There is also anger that the campaign has made significant portions of their workforces feel unwelcome in the UK, even though they are longstanding members of their communities. But by far the greatest concern was the prospect of an unknown, possibly lengthy, period of uncertainty if the UK decides to leave the EU.

I believe that uncertainty is the greatest risk to the UK economy in the event of Brexit. Investment plans would be put on hold, possibly for years. Indeed, we are seeing this happen already.

After a vote to leave, management would be distracted by the need to consider the implications for terms of trade and employment patterns. Competitors would seize the opportunity to cast doubt on the wisdom of including UK-based companies in EU-led supply chains. That would lead to the loss of both jobs and contracts.

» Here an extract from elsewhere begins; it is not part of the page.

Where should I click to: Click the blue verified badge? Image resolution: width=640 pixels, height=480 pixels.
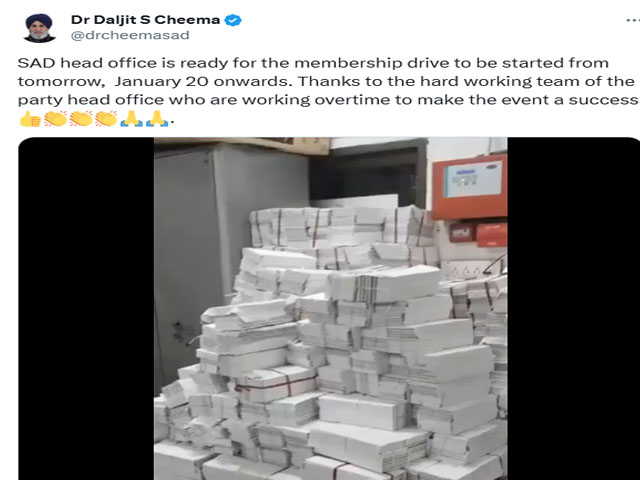point(233,20)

Currency volatility would increase the costs of doing business. As an open economy, the UK would face the aftershocks of its decision to leave, which may also impact the rest of Europe and beyond.

Those who argue that these risks are surmountable, as the UK would be able to negotiate favourable trade terms and concessions, vastly underestimate the difficulty of doing so. Even discounting the likely political opposition from our former EU partners, it would be practically impossible to replace all existing agreements quickly and favourably. Experts, including the director-general of the World Trade Organisation, have been clear that any negotiation could take up to 15 years.

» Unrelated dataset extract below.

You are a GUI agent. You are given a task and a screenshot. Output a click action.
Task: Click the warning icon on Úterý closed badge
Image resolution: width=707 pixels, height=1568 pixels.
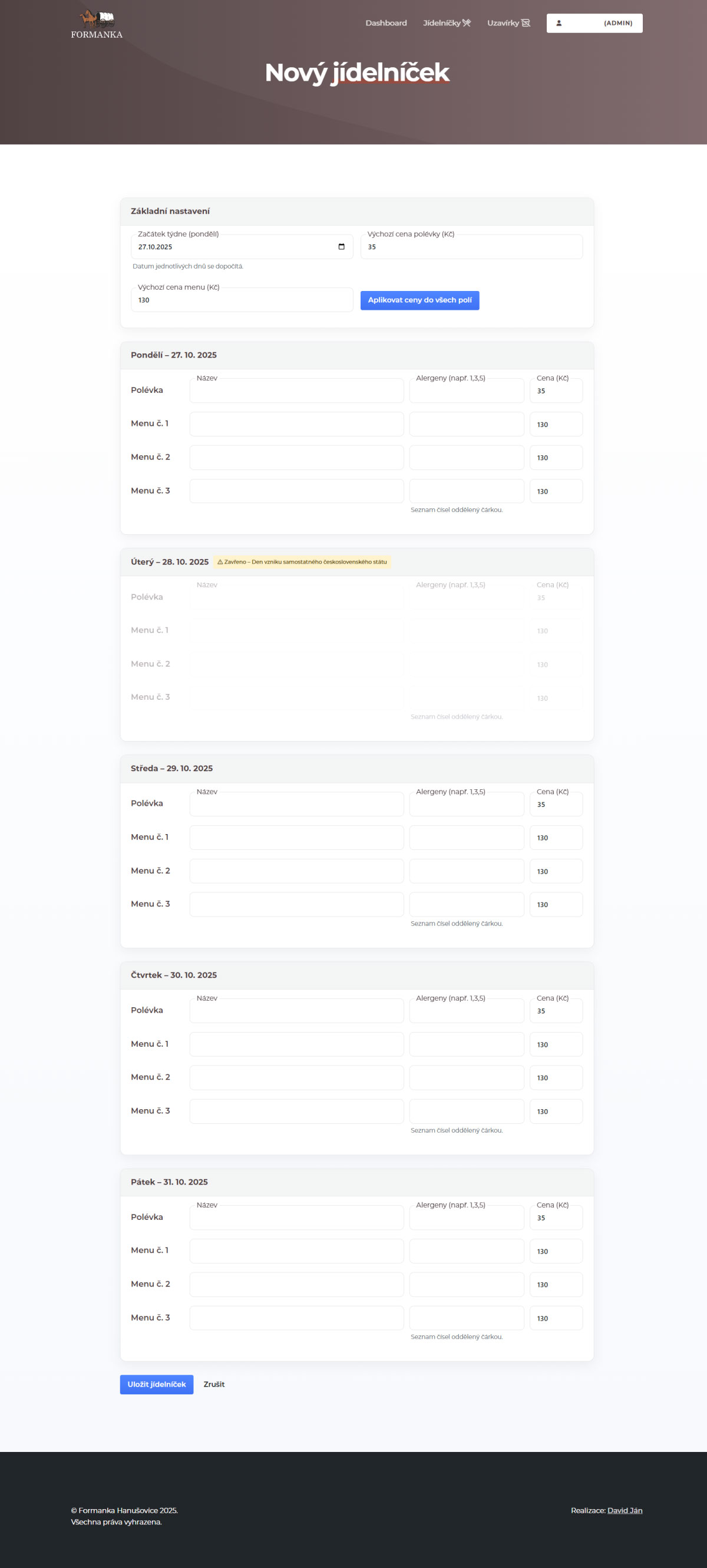pos(220,562)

HSBC has built up its business over the past 150 years by following its customers as they trade and invest internationally. The nature of global trade has changed vastly in that time. Multilateral trade negotiations have broken down barriers and eliminated tariffs. The expansion of the WTO has opened new markets. Technology has helped create supply chains that span the globe, with customer lists to match. Trade is now dominated by three economic groupings: Nafta, led by the US; Asia, led by China; and the EU.

UK businesses have adapted more successfully to this world than most. Yet the referendum is forcing businesses to reflect on the economic framework in which they operate and what change might mean at a time of heightened competition from both established and emerging markets.

For 43 years, all our trade relationships have been forged within the EU. Renegotiating every one of these relationships would be a tortuous process, made harder by the fact that the UK has not employed any specialist trade negotiators since 1973.

Leaving the EU risks dismantling the very apparatus that has enabled UK firms to compete, while distracting them from the priority of growing their business and creating wealth. But more importantly it would constrain the ability of British business to participate fully in three significant areas where we have many competitive advantages: completion of the single market in services, the creation of a capital markets union and the provision and sustainable financing of infrastructure.

Given this and all the uncertainties, I will be voting for the UK to remain in the EU on June 23.